(Pixel coordinate grounding data)
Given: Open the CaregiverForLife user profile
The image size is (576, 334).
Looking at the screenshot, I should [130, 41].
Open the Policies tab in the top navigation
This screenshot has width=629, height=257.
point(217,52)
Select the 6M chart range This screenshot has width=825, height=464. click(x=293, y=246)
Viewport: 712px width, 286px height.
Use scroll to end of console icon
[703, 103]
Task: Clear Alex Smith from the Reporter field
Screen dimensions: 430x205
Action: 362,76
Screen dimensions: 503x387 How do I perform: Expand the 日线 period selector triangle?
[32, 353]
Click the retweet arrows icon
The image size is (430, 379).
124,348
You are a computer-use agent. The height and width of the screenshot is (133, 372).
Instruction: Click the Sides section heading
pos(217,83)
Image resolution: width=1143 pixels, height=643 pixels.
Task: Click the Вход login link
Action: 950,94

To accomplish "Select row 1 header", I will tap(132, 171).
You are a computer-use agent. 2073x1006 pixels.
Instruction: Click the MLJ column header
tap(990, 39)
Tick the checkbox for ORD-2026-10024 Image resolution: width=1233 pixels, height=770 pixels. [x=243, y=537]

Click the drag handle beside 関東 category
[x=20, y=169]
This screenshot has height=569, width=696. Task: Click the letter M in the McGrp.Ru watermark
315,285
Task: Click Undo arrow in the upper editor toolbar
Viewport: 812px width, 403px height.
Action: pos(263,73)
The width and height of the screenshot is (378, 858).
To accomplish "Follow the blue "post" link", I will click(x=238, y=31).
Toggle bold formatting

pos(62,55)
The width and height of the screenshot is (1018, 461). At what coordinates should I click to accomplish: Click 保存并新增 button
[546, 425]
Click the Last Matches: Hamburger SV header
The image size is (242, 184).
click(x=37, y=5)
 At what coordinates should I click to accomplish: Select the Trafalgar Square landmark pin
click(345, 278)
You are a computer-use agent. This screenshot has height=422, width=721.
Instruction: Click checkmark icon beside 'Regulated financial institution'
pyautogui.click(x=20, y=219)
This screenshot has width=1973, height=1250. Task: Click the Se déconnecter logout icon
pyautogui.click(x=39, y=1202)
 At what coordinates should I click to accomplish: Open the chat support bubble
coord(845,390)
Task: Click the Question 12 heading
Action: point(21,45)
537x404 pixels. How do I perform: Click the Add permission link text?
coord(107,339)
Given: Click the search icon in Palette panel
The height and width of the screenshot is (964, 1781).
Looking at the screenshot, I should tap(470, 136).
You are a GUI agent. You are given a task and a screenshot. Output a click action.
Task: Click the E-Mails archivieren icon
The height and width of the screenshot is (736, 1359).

**What needs to be done**
Return the full data, every line of it, with nothing altered.

**Completed exercise**
Given: Open the CaregiverForLife user profile
The image size is (576, 334).
Looking at the screenshot, I should [130, 41].
Open the Policies tab in the top navigation
This screenshot has width=629, height=257.
point(217,52)
Select the 6M chart range This screenshot has width=825, height=464. click(x=293, y=246)
Viewport: 712px width, 286px height.
Use scroll to end of console icon
[703, 103]
Task: Clear Alex Smith from the Reporter field
Screen dimensions: 430x205
Action: 362,76
Screen dimensions: 503x387 How do I perform: Expand the 日线 period selector triangle?
[32, 353]
Click the retweet arrows icon
The image size is (430, 379).
124,348
You are a computer-use agent. The height and width of the screenshot is (133, 372).
Instruction: Click the Sides section heading
pos(217,83)
Image resolution: width=1143 pixels, height=643 pixels.
Task: Click the Вход login link
Action: 950,94

To accomplish "Select row 1 header", I will tap(132, 171).
You are a computer-use agent. 2073x1006 pixels.
Instruction: Click the MLJ column header
tap(990, 39)
Tick the checkbox for ORD-2026-10024 Image resolution: width=1233 pixels, height=770 pixels. [x=243, y=537]

Click the drag handle beside 関東 category
[x=20, y=169]
This screenshot has height=569, width=696. Task: Click the letter M in the McGrp.Ru watermark
315,285
Task: Click Undo arrow in the upper editor toolbar
Viewport: 812px width, 403px height.
Action: pos(263,73)
The width and height of the screenshot is (378, 858).
To accomplish "Follow the blue "post" link", I will click(x=238, y=31).
Toggle bold formatting

pos(62,55)
The width and height of the screenshot is (1018, 461). At what coordinates should I click to accomplish: Click 保存并新增 button
[546, 425]
Click the Last Matches: Hamburger SV header
The image size is (242, 184).
click(x=37, y=5)
 At what coordinates should I click to accomplish: Select the Trafalgar Square landmark pin
click(345, 278)
You are a computer-use agent. This screenshot has height=422, width=721.
Instruction: Click checkmark icon beside 'Regulated financial institution'
pyautogui.click(x=20, y=219)
This screenshot has width=1973, height=1250. Task: Click the Se déconnecter logout icon
pyautogui.click(x=39, y=1202)
 At what coordinates should I click to accomplish: Open the chat support bubble
coord(845,390)
Task: Click the Question 12 heading
Action: point(21,45)
537x404 pixels. How do I perform: Click the Add permission link text?
coord(107,339)
Given: Click the search icon in Palette panel
The height and width of the screenshot is (964, 1781).
Looking at the screenshot, I should tap(470, 136).
You are a GUI agent. You are given a task and a screenshot. Output a click action.
Task: Click the E-Mails archivieren icon
The height and width of the screenshot is (736, 1359).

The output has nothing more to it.